Financial ‘legislature’ restricts new home loans to certain races
Mortgage-lending giant Wells Fargo last week announced it will only provide new home loans to minorities as the bank prepares to step back from the mortgage market. Whites who are existing Wells Fargo customers will also be eligible for mortgages.
“Mortgage is an important relationship product, and our goal is to continue to be the primary mortgage lender to Wells Fargo bank customers as well as minority homebuyers. We are making the decision to continue to reduce risk in the mortgage business by reducing its size and narrowing its focus,” said CEO of Consumer Lending Kleber Santos in a press release. “As the largest bank lender to Black and Hispanic families for the last decade, we remain deeply committed to advancing racial equity in homeownership.”
The bank also announced a $100 million to “advance racial equity in homeownership” and the deployment of additional home mortgage consultants in “local minority communities”.
The move further lends credence to warnings by economists and lawmakers that banks and financial institutions are becoming the “new legislatures”.
“They can’t pass the Green New Deal in the United States Congress,” said New Hampshire State Rep. J.D. Bernardy, “but the banks can certainly implement it. The major banks, financial management firms, and insurance companies are de facto deciding how we will be able to live. They are becoming our new legislatures.”
“I think it is highly likely that within the next two years, you’re going to see financial institutions start to use a personalized social credit score of some kind to make decisions about things like your access to loans, your interest rate, or whether you’re eligible for insurance coverage,” said Heartland Institute Director Justin Haskins, according to an analysis by The Epoch Times. “All the signs are pointing to that happening very soon,” he said.
Wells Fargo also suddenly closed the account of Brandon Wexler last week, a well-known gun dealer who had been with the bank for 25 years. The bank suggested it will no longer do business with firearms dealers when it told Wexler it was too “risky,” according to The Reload.
In 2020, Wells Fargo suddenly closed Republican Senate Candidate Lauren Witzke’s bank account without explanation.

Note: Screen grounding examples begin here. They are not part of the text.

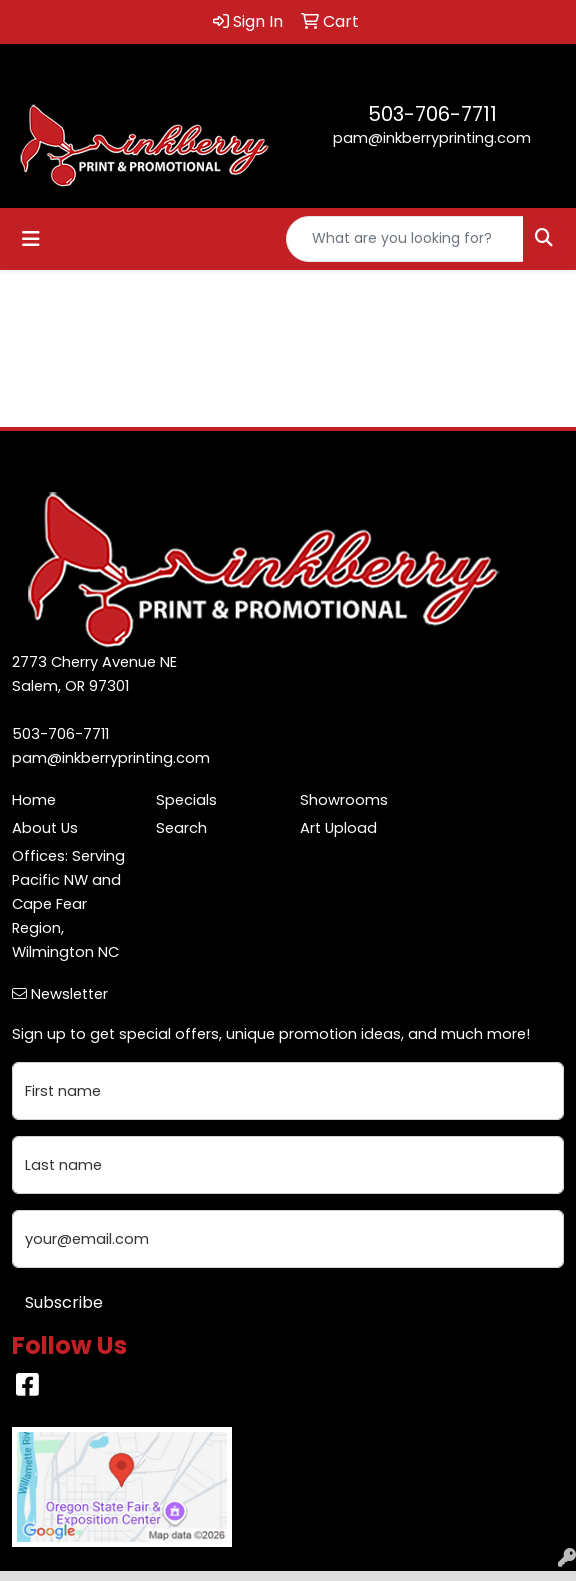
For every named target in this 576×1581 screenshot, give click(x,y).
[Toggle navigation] (31, 239)
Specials (186, 800)
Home (34, 800)
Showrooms (344, 800)
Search (181, 828)
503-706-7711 (432, 114)
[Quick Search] (405, 239)
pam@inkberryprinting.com (432, 138)
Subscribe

Chase Bank followed Wells Fargo’s decision by closing former Trump National Security Advisor Lt. Gen. Michael Flynn’s bank account in 2021 for “reputational reasons,” according to The Heritage Foundation.
Bank of America, of its own volition, decided to track its customers who may have been at the Capitol on January 6 and report them to the FBI. Following the Capitol breach, payment processor Stripe stopped processing payments for Trump’s campaign and anyone who was at the Capitol that day.
In October, Bank of America also shut down the bank account of a popular conservative influencer and refused to provide an explanation.
American Legislative Exchange Council Chief Economist Jonathan Williams predicts that if enough progressive pressure is brought to bear on the financial system, it would mean “having people’s freedoms eroded without any legislation ever having to be passed, whether it’s companies with a radical take on ESG or FICO personal credit scores.”